経営者の視点による当社グループの経営成績等の状況に関する認識及び分析・検討内容は以下のとおりです。なお、文中の将来に関する事項は、当中間連結会計期間の末日現在において当社グループが判断したものであります。
(1)財政状態及び経営成績の状況
当中間連結会計期間において、アジアを中心とした輸出の増加や個人消費の増加などによって世界経済は引き続き底堅さを維持しました。世界経済の先行きも、中東情勢などの地政学的リスクの高まりなどによって物価上昇の潜在的なリスクはあるものの、底堅さを示しました。
このような状況のなか、当社グループの総合エンジニアリング事業の海外マーケットにおいて、エネルギーソリューションズ分野(石油精製、石油化学・化学、ガス処理、液化天然ガス(LNG)等)では、エネルギー安全保障と低・脱炭素化の両立の観点から、環境負荷が比較的少ない天然ガス(LNGを含む)の需要は引き続き高く、産油・産ガス諸国において新設のみならず既設プラントの増設・改造などの設備投資計画が進展しました。サステナブルソリューションズ分野(水素・燃料アンモニア、小型モジュール原子炉(SMR)、スペシャリティケミカル、ケミカルリサイクル、グリーンケミカル等)では、低・脱炭素化に向けた各国の政策や支援が後押しし、水素・燃料アンモニア、CCS(Carbon dioxide Capture and Storage:CO2の回収・貯留)などの領域において、実現に向けた設備投資計画が前進するなどしました。ファシリティソリューションズ分野(半導体、蓄電池、データセンター、発電、受入基地、医薬、医療、水処理、鉄道等)では、デジタル社会の進展や米国の対中政策等に伴い需要が高まる半導体材料や、蓄電池部材、データセンターなど、デジタル産業を支えるインフラ施設や関連施設の設備投資計画がアジアなどを中心に着実に進展しました。

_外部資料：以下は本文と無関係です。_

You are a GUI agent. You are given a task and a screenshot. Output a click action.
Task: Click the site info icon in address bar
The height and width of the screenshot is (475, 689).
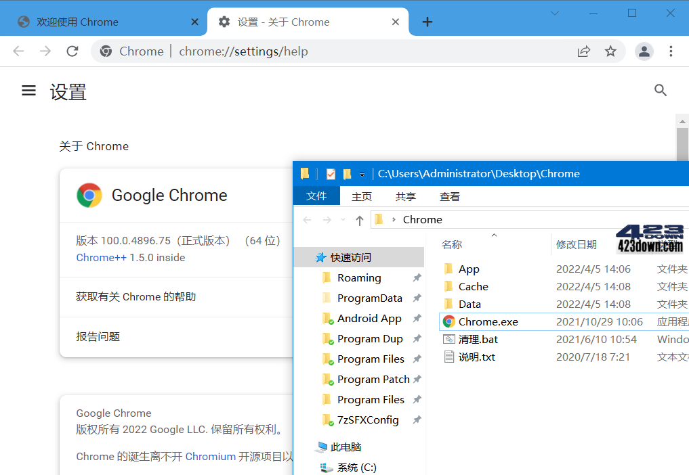point(106,51)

また、同事業の国内マーケットにおいて、ライフサイエンス分野の設備投資の計画検討が進んだほか、グリーンイノベーション基金などの日本政府の政策が追い風となり、SAF(Sustainable Aviation Fuel:持続可能な航空燃料)や原子力といった低・脱炭素分野や資源循環分野における設備投資計画が進展しました。
このように国内外で様々な設備投資計画が進展する一方で、金利上昇や建設費用等の増加により、顧客の初期投資費用が高止まりしたことから、一部の顧客において設備投資の最終決定時期を2025年度以降に先送りする動きが出始めました。
機能材製造事業において、触媒・ファインケミカル分野では、触媒製品は海外顧客向け需要の期ズレ等により製品需要が低下したものの、ファインケミカル製品は半導体やエレクトロニクス向け製品の需要が回復し始めました。ファインセラミックス分野では、半導体関連市場が徐々に回復しセラミックス製品需要が増加したほか、電気自動車(EV)向けのパワー半導体関連製品は、引き続き需要が拡大しました。
以上のような経営環境のもと、当社グループの当中間連結会計期間の経営成績等は、以下のとおりとなりました。
経営成績
受注高
この結果、当中間連結会計期間末の受注残高は、為替換算による修正及び契約金額の修正・変更等による調整額を加え、1兆2,479億円となりました。
セグメント別状況
総合エンジニアリング事業
当社グループは、当連結会計年度においてエネルギーソリューションズ分野、サステナブルソリューションズ分野及びファシリティソリューションズ分野を合わせた海外マーケット(海外子会社含む)で8,400億円、国内マーケットで1,300億円の計9,700億円の受注目標を掲げています。引き続き世界情勢や市場の動向を注視しながら、実現可能性が高く、確実に収益を上げることができる案件を選別し、受注目標達成に向けて取り組んでいます。
当中間連結会計期間において、エネルギーソリューションズ分野では、ADNOC(アブダビ国営石油会社)向け大型低炭素LNGプラント建設プロジェクトや、モザンビーク・ロブマ・ベンチャー社向けLNGプラントの基本設計役務などを受注しました。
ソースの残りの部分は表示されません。